Andrew Longhurst, a research associate with the centre and the report’s author, said agency workers include nurses, allied health professionals, administrative staff, and personal support workers and the data accurately describes what is seen throughout hospitals and long-term care homes across the region.

“We are seeing that hospitals are struggling to recruit and retain permanent staff, while public dollars are subsidizing private interests with a business model based on hollowing out the public sector workforce,” he said.

The report highlights that the southwest region of the province, including Stratford, has been particularly affected, stating that more than 79 per cent of hospitals in the region are operating with deficits.

According to the report, hospitals in the region spent $52 million on agency staff in 2022-2023 – a 114 per cent increase over the past decade. Longhurst attributed this rise to rural and remote hospitals facing ongoing challenges recruiting permanent staff. “There’s a greater tendency in rural communities to turn to private, for-profit staffing to keep services open,” he said.
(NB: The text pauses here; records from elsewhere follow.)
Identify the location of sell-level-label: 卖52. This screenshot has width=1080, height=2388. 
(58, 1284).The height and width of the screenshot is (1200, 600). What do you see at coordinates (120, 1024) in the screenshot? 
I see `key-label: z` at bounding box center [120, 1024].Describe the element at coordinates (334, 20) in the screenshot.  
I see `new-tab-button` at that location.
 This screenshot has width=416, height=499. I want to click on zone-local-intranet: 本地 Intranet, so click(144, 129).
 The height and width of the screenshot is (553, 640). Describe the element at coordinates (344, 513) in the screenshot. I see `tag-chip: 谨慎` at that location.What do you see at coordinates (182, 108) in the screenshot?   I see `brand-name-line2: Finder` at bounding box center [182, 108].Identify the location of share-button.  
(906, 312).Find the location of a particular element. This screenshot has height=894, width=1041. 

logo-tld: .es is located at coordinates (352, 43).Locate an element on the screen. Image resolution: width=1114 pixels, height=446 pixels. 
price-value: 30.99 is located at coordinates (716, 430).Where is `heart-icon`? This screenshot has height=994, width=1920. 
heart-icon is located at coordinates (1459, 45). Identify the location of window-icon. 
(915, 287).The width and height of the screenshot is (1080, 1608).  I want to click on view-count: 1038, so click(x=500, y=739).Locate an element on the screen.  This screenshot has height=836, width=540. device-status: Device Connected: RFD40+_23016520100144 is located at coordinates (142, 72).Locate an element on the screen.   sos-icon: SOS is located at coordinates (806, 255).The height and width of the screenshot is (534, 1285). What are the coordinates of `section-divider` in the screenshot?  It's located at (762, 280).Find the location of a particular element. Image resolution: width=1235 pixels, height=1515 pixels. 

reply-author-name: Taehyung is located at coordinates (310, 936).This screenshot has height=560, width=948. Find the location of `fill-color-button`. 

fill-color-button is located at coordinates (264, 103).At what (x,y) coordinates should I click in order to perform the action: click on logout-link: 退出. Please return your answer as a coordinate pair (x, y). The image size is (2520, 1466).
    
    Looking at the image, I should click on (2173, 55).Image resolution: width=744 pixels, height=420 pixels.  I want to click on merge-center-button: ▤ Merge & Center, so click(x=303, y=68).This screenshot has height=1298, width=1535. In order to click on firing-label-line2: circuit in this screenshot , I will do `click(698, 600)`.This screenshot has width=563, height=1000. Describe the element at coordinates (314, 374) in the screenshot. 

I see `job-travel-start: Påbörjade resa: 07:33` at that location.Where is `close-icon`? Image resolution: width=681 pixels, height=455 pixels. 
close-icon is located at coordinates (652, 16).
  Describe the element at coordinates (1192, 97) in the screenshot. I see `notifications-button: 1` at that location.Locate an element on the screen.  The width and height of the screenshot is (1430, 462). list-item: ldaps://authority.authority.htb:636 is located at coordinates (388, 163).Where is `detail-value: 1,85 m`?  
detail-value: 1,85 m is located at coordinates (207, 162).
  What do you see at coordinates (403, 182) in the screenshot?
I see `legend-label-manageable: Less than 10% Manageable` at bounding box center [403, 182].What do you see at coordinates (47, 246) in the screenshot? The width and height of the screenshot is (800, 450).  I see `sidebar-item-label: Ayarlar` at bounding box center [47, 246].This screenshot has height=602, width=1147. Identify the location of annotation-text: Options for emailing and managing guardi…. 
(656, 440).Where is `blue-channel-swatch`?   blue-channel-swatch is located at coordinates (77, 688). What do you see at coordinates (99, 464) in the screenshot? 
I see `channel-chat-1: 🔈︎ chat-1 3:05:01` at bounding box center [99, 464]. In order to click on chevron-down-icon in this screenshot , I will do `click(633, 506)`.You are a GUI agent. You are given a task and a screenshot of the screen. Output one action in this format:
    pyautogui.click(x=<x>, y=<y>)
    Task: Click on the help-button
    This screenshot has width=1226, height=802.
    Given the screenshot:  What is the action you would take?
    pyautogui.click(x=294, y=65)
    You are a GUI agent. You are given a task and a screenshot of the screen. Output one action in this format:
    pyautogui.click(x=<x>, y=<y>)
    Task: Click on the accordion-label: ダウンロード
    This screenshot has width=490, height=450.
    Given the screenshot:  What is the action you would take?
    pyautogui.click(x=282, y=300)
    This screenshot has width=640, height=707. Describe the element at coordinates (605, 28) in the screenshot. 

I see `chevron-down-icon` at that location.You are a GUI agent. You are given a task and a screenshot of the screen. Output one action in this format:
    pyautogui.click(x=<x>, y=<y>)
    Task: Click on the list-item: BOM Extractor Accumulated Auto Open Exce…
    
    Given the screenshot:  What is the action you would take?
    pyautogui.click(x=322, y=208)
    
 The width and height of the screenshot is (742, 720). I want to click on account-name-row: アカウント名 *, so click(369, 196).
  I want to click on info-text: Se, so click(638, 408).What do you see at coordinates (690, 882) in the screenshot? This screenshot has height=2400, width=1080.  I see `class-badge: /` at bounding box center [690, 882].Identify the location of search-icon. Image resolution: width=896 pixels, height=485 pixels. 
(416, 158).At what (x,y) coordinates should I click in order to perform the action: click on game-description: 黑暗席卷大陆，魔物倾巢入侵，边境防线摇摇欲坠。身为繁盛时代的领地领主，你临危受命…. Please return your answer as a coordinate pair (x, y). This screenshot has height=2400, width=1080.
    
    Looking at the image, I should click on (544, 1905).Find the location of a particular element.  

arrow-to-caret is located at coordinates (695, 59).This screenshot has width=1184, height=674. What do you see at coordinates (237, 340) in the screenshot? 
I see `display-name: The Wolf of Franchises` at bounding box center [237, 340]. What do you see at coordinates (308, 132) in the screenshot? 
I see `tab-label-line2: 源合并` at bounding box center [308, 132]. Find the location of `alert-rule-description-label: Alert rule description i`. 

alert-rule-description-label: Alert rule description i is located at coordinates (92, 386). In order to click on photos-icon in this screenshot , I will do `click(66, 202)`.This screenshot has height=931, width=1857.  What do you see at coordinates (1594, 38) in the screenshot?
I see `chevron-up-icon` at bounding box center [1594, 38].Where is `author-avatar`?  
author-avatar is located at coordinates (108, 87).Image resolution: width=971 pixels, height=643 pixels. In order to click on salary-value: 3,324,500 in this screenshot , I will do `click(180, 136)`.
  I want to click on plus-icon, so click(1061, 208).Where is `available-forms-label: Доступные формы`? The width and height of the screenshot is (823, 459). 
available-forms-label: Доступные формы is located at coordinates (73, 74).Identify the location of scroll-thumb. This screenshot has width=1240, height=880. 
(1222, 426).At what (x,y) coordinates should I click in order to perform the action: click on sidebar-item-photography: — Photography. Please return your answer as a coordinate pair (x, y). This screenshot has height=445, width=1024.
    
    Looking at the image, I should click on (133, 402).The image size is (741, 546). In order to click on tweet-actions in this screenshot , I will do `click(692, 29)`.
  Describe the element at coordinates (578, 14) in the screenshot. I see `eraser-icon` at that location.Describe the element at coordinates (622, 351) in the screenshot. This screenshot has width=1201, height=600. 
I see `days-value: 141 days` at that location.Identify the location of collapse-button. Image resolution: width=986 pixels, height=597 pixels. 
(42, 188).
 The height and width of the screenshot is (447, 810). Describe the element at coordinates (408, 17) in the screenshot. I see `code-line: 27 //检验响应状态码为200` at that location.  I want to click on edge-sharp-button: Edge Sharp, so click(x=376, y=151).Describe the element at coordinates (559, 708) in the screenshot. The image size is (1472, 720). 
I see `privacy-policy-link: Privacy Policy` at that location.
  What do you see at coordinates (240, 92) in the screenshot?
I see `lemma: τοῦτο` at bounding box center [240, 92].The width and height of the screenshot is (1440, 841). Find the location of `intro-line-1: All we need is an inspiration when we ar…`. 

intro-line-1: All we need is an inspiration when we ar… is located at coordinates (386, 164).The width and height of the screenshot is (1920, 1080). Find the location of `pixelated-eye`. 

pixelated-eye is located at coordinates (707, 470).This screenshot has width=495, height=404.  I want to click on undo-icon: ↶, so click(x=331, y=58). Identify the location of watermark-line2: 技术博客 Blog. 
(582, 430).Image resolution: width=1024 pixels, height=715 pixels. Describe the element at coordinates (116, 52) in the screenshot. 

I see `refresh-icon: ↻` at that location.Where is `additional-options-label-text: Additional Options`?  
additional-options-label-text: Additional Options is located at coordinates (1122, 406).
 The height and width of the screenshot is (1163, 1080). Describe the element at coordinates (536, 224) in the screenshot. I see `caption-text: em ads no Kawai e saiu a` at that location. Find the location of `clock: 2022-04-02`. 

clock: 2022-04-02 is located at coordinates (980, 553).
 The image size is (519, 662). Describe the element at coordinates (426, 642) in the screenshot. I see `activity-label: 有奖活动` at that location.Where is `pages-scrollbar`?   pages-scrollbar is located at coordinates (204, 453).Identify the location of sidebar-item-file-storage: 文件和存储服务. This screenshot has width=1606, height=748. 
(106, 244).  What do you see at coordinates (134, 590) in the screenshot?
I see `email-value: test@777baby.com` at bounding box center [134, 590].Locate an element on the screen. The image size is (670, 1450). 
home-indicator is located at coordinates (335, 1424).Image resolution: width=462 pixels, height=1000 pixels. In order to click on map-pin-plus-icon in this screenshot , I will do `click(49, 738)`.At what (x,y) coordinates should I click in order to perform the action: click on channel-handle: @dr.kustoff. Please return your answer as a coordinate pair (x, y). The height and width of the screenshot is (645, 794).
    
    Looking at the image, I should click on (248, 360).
Rae disagrees, stating that health-care spending budgets are transparent and the Ontario Government is working to help boost grants to help promote more students into needed health-care fields to fill the gaps.  

“Our government has introduced legislation to create a transparency framework for staffing in hospitals, long-term care, and community health sectors,” Rae said, adding that programs such as the Ontario Learn and Stay Grant are helping nursing students train and remain in local hospitals.

Despite disagreement over the data, the report outlines several recommendations to reduce dependence on agency staffing and reinforce public healthcare. It calls for phasing out for-profit staffing agencies within three years, following Quebec’s lead, while increasing hospital funding by $2 billion annually to stabilize operations and maintain services.

To support the transition, the report proposes a comprehensive health workforce strategy with regional targets aligned with hospital infrastructure planning. It also urges investment in community health centres – evidence-based, not-for-profit models that help manage chronic disease and reduce pressure on emergency departments.

Rae responded by saying the provincial government is working hard to help support local hospitals. “I will continue to work with local hospital CEOs and health-care professionals to ensure they have the resources they require to keep our communities safe and healthy.”